Doce lembrança de um passado sempre presente

Gabriella Lopes
Coloco em palavras
Published in
3 min readSep 14, 2017

Quando eu era bem pequena, pedia para vô Nelson abrir o carro estacionado na garagem para que eu pudesse brincar de levar minhas bonecas para a escola. Às vezes ainda o convocava para ser meu copiloto. Eu poderia passar uma tarde dentro daquele Kadet vinho brincando de dirigir. Ele era um vovô desses bem babões, que estava disposto a qualquer coisa para ver a netinha feliz. Vô Nelson me buscava na escola, no curso de inglês e onde mais fosse preciso. Ele SEMPRE tinha tempo para mim. Se não tivesse, arrumava.

Ele era o cara mais prestativo que já conheci. E popular também. Não havia na vizinhança alguém que não o conhecesse e, melhor, o adorasse. Afinal, qualquer motivo se tornava propício para um longo bate-papo esquinas afora. Se tivesse uma cervejinha então, melhor ainda. Ele gostava de contar piadas e relembrar histórias. A viagem para Portugal de navio e o perrengue do dia do nascimento do meu padrinho (filho dele) em plena quarta de cinzas eram as mais pedidas.

Ele passava horas em frente à televisão assistindo a jogos de tênis, futebol, basquete, vôlei e, se bobear, até bocha. Não por acaso, foi ao lado dele que comecei a me interessar por esportes em geral. Em dias de jogos decisivos da seleção masculina de vôlei, ele vivia em uma relação constante de amor e ódio com Giba. “Esse Giba é um merda”, resmungava ele quando o ponteiro falhava. Logo as falhas davam lugar a shows em quadra e vô Nelson dizia orgulhoso “O Giba é fora de série! Igual a ele não tem”.

Ele chorava em todo fim de ano com o filme “Milagre na Rua 34”, que passava repetidas vezes na Sessão da Tarde ou em canais a cabo. Ele era mesmo uma manteiga derretida. Se emocionava com tudo e não fazia questão de esconder a sensibilidade de ninguém. Por falar em temas natalinos, a infância difícil de vovô Nelson não permitiu que ele tivesse um Papai Noel. Motivo pelo qual ele tirava sarro ano após ano dizendo “que Papai Noel mais filha da puta era o que eu tinha”.

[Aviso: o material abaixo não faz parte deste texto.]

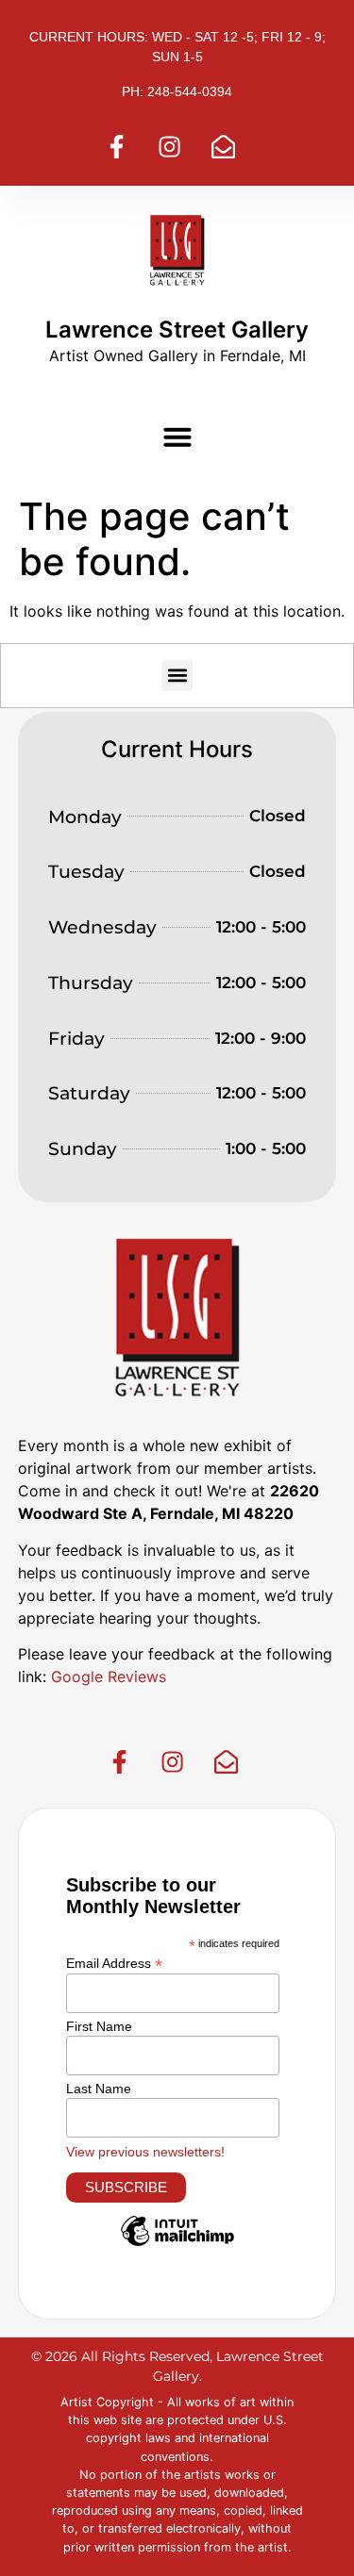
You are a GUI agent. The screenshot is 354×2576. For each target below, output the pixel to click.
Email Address (114, 1963)
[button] (177, 436)
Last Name (98, 2088)
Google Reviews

Como se pode perceber, vô Nelson era dono de um vocabulário escrachado com um vasto repertório de palavrões. Quando comecei a entrar na adolescência, ele repetia pra mim a mesma frase que dizia para a minha mãe “estuda bastante que é pra não depender de filha da puta nenhum”. Esse era o jeitinho que ele encontrava de incentivar a nossa independência.

Vô Nelson era um leonino turrão e travava discussões com a família por motivos bobos na mesma medida em que unia a todos. Com ele aprendi um tanto. É bonito perceber a maneira leve e simples como ele levava a vida porque sabia que não precisava de muito para ser feliz. O dia a dia ao lado dele era uma verdadeira festa.

Quando vô Nelson partiu eu tinha 14 anos. A gente não teve tempo de se despedir, até porque ele não queria ir embora. Ainda bem que eu não poupava declarações. Gritava de outro cômodo da casa só para dizer que o amava. E como amo! Acho que ele iria gostar de ver a pessoa que me tornei. E quem sabe não está vendo? Vô Nelson está vivo em mim. Pra sempre.